Updated results from studies of cobimetinib in combination with Zelboraf will be presented during ASCO. Cobimetinib is currently under review with both the US Food and Drug Administration (FDA) and the European Medicines Agency.
Data presented at ASCO for alectinib and Gazyva/Gazyvaro will support submissions for marketing authorisation and for MPDL3280A, Roche is discussing interim data from POPLAR, the large, randomised phase II study with the FDA as part of its breakthrough therapy designation in lung cancer. Preliminary data will also be presented on investigational medicine venetoclax in non-Hodgkin’s lymphoma and multiple myeloma. The FDA recently granted breakthrough therapy designation to venetoclax for people with relapsed/refractory chronic lymphocytic leukemia who have a genetic abnormality known as 17p deletion.
For more than 30 years, Roche and Genentech have been developing medicines with the goal to redefine treatment in oncology. Today, they are working to bring innovative treatment options that help a person’s own immune system fight cancer. Their personalised cancer immunotherapy research and development programme includes more than 20 investigational candidates, seven of which are in clinical trials. All studies include the evaluation of biomarkers to guide their development and help identify the right treatment approach for each patient.
MPDL3280A (anti-PDL1) is their most advanced cancer immunotherapy, with 30 active clinical trials. Nine pivotal trials across certain types of lung, bladder, breast and kidney cancer are underway, with two additional pivotal studies slated to begin later this year. They have six ongoing phase III studies in lung cancer.

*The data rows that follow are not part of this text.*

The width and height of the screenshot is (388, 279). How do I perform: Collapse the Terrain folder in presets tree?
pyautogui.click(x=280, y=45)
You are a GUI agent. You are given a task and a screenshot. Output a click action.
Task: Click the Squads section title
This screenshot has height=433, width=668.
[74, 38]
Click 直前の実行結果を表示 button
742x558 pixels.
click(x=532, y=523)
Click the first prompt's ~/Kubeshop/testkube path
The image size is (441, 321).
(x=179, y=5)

Lung cancer is a major area of focus and investment for Roche and Genentech, and they are committed to developing new approaches, medicines and tests that can help people with this deadly disease. They currently have two approved medicines to treat certain kinds of lung cancer and more than 10 medicines being developed to target the most common genetic drivers of lung cancer or to boost the immune system to combat the disease.
For more than 20 years, Roche and Genentech have been developing medicines with the goal to redefine treatment in hematology. Roche and Genentech’s pipeline of potential hematology medicines includes an antibody-drug conjugate (anti-CD79b; polatuzumab vedotin), a small molecule antagonist of MDM2 (RG7388) and in collaboration with AbbVie, a small molecule BCL-2 inhibitor (GDC-0199/ABT-199; venetoclax). Roche and Genentech’s dedication to developing novel molecules in hematology expands beyond oncology, with the development of the investigational hemophilia A treatment ACE910.
Roche has been leading research into the HER2 pathway for over 30 years and is committed to improving the health, quality of life and survival for patients with both early and advanced HER2-positive disease.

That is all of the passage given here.